In 1930, John Maynard Keynes predicted a 15-hour work week – working three hours a day – within a few generations. Shutterstock
A strange thing happened on the way to the leisure society.
It was once widely anticipated that the process which saw the standard working week fall from 60 to 40 hours in wealthy nations over the first half of the 20th century would continue.
As we now know, this did not happen. The official working week has not fallen significantly in several decades. Average working hours per household have increased. The effect is that many feel that life is now less leisured than in the past.
But why should it be?
Working fewer hours was once seen as an essential indicator of economic and social progress. I explore this history in my book Whatever Happened to the Leisure Society?
It’s time to put reduced working hours back on the political and industrial agenda.
There are strong arguments for working fewer hours. Some are economic. Others are about environmental sustainability. Yet others have to do with equity and equality.
Economists on board
In 1930 the economist John Maynard Keynes speculated that technological change and productivity improvements would make a 15-hour work week an economic possibility within a couple of generations.
A biographer of Keynes, the economic historian Robert Skidelsky, revisited those predictions in his 2012 book How Much Is Enough? He proposed legislating maximum hours of work in most occupations, without any reduction in output or wages, as a way to to achieve a more sustainable economy.
He is not alone.

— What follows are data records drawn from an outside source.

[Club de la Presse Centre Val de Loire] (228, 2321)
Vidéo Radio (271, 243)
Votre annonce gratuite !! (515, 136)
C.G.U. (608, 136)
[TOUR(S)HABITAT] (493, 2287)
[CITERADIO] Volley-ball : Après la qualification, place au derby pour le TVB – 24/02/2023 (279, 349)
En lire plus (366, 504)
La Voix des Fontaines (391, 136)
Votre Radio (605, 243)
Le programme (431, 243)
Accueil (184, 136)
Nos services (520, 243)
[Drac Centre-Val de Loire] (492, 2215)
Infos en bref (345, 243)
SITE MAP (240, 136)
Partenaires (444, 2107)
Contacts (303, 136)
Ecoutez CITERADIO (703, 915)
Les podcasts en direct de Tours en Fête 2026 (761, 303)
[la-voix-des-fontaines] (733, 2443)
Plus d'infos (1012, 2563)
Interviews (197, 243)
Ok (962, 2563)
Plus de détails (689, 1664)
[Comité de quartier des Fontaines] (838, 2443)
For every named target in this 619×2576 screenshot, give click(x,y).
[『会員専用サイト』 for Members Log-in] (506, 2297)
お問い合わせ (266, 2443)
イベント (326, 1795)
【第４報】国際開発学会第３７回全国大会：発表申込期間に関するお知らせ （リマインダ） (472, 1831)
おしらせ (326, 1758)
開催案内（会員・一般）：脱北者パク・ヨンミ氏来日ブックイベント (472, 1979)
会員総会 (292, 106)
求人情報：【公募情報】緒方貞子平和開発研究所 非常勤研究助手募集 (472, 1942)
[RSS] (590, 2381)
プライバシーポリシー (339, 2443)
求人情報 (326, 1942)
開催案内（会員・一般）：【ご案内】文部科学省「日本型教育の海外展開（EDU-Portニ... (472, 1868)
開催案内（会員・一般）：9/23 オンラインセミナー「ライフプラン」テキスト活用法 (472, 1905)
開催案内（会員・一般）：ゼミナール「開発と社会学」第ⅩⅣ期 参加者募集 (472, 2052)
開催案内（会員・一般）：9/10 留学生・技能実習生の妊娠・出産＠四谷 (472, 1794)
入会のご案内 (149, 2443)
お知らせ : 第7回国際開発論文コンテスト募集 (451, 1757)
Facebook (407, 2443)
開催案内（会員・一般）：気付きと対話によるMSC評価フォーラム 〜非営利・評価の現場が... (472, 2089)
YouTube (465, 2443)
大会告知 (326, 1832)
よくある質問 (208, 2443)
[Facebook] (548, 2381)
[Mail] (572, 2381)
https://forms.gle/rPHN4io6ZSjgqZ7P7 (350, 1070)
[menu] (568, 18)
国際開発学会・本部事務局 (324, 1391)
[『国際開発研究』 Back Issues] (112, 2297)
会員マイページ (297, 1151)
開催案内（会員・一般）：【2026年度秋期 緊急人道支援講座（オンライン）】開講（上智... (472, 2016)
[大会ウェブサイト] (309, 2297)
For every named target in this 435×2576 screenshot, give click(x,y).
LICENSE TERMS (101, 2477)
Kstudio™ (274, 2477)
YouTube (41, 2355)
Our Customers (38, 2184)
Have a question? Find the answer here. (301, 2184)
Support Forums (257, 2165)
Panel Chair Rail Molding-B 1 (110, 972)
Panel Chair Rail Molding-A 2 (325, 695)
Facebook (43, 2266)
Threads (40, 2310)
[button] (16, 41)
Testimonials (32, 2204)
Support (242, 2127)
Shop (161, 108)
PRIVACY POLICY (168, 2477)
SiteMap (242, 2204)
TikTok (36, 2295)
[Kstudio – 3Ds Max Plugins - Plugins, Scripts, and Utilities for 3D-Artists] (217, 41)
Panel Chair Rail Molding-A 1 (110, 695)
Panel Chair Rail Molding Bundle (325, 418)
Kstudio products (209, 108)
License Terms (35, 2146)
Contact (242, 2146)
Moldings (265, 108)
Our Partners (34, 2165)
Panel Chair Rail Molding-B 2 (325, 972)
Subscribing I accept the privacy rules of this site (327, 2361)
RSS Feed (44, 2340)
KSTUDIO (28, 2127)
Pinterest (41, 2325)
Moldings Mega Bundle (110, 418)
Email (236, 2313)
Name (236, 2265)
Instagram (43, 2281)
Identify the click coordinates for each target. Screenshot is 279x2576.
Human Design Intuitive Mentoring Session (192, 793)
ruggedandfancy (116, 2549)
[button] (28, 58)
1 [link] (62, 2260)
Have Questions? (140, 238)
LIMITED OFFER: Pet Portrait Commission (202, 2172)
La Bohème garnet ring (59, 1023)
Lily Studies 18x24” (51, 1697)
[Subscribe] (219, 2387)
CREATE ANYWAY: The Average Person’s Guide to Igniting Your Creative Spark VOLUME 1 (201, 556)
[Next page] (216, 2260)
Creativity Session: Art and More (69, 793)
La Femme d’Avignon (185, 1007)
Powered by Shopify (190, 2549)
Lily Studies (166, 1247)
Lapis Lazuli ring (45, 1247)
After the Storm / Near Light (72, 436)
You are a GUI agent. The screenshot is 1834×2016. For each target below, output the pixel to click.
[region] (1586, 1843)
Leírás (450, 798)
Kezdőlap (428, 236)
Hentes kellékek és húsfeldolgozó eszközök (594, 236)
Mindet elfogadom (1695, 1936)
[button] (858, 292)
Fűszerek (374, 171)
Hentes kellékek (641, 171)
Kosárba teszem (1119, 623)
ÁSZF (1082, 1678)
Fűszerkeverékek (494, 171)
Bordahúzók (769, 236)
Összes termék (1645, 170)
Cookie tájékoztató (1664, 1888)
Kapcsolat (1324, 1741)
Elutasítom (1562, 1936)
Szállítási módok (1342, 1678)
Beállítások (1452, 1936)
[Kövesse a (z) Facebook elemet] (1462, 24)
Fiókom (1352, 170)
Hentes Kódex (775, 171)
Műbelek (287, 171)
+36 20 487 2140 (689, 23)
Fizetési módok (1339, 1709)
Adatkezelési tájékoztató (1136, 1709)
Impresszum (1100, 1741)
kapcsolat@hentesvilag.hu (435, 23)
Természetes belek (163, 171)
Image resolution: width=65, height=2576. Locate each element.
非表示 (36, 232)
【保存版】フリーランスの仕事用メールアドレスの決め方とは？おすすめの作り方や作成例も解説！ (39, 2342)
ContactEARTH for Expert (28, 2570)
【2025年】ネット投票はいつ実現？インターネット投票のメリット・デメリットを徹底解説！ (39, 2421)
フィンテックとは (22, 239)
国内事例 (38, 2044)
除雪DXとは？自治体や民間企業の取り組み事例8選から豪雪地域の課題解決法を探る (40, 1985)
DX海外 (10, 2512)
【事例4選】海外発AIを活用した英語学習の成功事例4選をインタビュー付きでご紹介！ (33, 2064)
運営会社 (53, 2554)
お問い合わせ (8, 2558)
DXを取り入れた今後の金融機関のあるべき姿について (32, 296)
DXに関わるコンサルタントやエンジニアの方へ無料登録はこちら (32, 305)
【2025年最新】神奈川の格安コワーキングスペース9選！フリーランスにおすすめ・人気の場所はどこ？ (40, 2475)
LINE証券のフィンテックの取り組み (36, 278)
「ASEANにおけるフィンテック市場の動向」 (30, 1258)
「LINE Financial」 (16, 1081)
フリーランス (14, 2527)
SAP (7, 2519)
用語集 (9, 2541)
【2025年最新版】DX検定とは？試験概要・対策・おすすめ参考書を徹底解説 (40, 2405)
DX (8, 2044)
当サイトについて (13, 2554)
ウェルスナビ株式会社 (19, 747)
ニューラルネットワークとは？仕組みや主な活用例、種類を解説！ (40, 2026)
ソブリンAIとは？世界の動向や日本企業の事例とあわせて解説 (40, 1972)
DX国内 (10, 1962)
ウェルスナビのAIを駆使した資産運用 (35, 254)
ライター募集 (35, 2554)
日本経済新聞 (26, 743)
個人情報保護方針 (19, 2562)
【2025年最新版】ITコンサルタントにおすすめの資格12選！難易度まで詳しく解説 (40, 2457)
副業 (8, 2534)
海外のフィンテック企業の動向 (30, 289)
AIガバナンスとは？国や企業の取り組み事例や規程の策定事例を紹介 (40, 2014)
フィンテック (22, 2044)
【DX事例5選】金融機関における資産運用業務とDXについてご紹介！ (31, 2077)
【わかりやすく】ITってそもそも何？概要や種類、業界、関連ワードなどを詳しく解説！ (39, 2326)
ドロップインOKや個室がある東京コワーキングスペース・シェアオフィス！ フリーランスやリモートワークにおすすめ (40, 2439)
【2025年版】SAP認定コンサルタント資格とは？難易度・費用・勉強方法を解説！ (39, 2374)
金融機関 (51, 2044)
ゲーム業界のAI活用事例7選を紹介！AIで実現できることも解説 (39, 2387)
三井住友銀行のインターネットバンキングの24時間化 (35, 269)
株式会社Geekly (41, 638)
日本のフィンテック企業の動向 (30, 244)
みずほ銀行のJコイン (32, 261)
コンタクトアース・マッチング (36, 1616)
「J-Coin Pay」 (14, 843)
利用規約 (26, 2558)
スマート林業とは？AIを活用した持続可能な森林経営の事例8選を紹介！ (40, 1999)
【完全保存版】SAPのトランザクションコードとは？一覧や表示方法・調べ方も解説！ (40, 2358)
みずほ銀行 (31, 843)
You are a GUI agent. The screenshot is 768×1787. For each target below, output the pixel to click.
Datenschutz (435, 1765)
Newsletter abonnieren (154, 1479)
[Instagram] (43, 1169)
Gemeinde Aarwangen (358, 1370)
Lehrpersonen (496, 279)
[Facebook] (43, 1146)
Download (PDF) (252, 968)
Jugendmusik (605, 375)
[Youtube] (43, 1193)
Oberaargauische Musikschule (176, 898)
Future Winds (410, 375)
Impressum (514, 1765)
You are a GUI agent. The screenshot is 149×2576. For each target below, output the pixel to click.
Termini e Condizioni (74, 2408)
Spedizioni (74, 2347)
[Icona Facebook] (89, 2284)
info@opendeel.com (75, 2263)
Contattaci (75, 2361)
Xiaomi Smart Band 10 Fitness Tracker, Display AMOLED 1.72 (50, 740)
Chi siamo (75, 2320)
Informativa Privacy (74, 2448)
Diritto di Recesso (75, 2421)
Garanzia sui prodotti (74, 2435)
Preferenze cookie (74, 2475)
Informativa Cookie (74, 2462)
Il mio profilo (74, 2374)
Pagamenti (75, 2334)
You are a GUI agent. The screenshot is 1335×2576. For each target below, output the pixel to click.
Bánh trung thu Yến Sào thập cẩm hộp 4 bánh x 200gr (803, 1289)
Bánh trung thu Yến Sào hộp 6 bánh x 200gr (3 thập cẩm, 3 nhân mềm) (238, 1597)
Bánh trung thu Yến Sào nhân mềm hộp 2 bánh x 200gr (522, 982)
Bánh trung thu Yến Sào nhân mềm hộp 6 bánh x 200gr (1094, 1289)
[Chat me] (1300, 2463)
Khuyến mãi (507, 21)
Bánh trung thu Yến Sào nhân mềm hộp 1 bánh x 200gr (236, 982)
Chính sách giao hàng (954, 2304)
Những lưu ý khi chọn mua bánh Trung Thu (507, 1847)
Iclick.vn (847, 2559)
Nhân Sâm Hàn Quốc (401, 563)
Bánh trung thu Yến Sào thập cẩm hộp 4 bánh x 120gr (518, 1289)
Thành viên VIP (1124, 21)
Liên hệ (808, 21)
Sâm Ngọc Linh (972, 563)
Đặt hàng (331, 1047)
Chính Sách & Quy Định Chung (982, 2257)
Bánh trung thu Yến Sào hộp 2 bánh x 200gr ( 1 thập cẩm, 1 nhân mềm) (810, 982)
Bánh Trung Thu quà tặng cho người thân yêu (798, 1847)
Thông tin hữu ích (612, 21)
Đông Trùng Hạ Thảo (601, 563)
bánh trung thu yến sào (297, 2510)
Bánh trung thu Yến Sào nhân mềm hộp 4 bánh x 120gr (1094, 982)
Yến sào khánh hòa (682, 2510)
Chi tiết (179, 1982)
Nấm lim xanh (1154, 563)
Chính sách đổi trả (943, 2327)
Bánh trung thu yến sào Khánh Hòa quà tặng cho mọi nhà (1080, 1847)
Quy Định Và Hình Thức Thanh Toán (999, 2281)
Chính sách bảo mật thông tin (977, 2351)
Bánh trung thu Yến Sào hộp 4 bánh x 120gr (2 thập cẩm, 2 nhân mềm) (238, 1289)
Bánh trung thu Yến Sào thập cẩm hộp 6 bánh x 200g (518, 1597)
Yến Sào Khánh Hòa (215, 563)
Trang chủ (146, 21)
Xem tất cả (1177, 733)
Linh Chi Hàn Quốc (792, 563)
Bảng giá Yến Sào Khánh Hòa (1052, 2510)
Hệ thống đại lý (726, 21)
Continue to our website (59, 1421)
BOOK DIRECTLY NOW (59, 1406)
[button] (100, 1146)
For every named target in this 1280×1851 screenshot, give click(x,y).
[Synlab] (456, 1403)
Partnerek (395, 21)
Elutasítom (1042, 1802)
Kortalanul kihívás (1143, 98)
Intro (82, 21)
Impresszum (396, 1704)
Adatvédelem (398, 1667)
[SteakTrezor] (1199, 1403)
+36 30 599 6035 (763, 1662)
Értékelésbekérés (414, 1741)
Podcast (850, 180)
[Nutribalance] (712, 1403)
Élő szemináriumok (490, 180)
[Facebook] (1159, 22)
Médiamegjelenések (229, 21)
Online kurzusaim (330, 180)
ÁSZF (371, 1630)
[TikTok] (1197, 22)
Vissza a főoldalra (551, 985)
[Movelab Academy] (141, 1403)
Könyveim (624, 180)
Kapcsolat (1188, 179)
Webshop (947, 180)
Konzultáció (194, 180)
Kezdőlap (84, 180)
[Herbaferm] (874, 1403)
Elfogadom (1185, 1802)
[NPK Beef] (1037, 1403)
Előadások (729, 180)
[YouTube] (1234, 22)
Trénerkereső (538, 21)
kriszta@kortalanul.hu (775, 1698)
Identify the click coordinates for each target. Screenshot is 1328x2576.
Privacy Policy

According to a report by the New Economics Foundation, a London-based think-tank, making the normal working week 21 hours could help to address a range of interlinked problems: “These include overwork, unemployment, over-consumption, high carbon emissions, low well-being, entrenched inequalities and the lack of time to live sustainably, to care for each other, and simply to enjoy life.”
More recently, Belgian historian Rutger Bregman has argued in his best-selling 2017 book Utopia for Realists that a 15-hour work week is achievable by 2030, the centenary of Keynes’ prediction.
Second and third-wave feminism tended to concentrate on women’s access to the labour market, equal pay for equal work, child care services, parental leave and flexibility, and men doing a greater share of unpaid domestic work.
British ecologist Jonathon Porritt described the leisure society as a “mega-fantasy” in his 1984 book Seeing Green. Many environmentalists agreed. As Andrew Dobson noted in his 1990 book Green Political Thought, they looked at the consumer-orientated, environmentally damaging, industrialised nature of the leisure industry and saw a future anathema to the green ideal of self-reliant and sustainable production.
But views have changed within environmental circles. Canadian Anders Hayden argued in his 1999 book Sharing the Work, Sparing the Planet that working less would mean lower resource consumption and therefore less pressure on the environment.
Some critical and neo-Marxist writers have viewed reduced working in the formal capitalist economy as a means of fundamentally changing it, even hastening its demise. The late French/Austrian sociologist André Gorz, first advanced the idea in the 1980s.
In The Brave New World of Work (2000), German sociologist Ulrich Beck calls on progressive movements to campaign for a “counter-model to the work society” in which work in the formal economy is reduced. In the Mythology of Work (2015), British sociologist Peter Fleming (now based in Australia) proposes a “post-labour strategy”, including a three-day work-week.
The Take Back Your Time organisation based in Seattle, argues the “epidemic of overwork, over-scheduling and time famine” threatens “our health, our relationships, our communities, and our environment”. It advocates for fewer annual working hours by promoting the importance of holiday times and other leave entitlements, including the right to refuse having to work overtime.
No time like the present
Despite these arguments, current prospects of working fewer hours without any reduction in wages seem unlikely. Wages are static. The pressure from employers is, if anything, to expect more hours.
In Australia the last great success in reducing working hours was 35 years ago, in 1983, when the Australia Conciliation and Arbitration Commission endorsed a 38-hour working week. Now reducing hours is not on the agenda of a union movement weakened by decades of declining membership.
But the 20th century did not begin with a strong union movement either. There were plenty of excuses not to reduce working hours, including the Great Depression and the economic deprivations of two world wars.
Few employers supported reduced working hours. For the most part they bitterly resisted union campaigns first for a ten-hour and then an eight-hour day (and five-day week).
Among the few exceptions were William Hesketh Lever (co-founder of Lever Brothers, later to become Unilever) and Henry Ford, who saw the potential for increasing productivity from a less fatigued workforce. Now countries such as Germany and Denmark demonstrate that working fewer hours is quite compatible with economic prosperity.
This month marks the 70th anniversary of the Universal Declaration of Human Rights. Article 24 of the declaration states: “Everyone has the right to rest and leisure, including reasonable limitation of working hours and periodic holidays with pay.” All members of the United Nations that have formally endorsed the declaration have, inter alia, endorsed leisure as a human right.
Not so long ago the age-old desire for more leisure and less work was a key part of the industrial and social agenda. Are we now content just to complain about lack of time? Or should we be seeking to do something about it?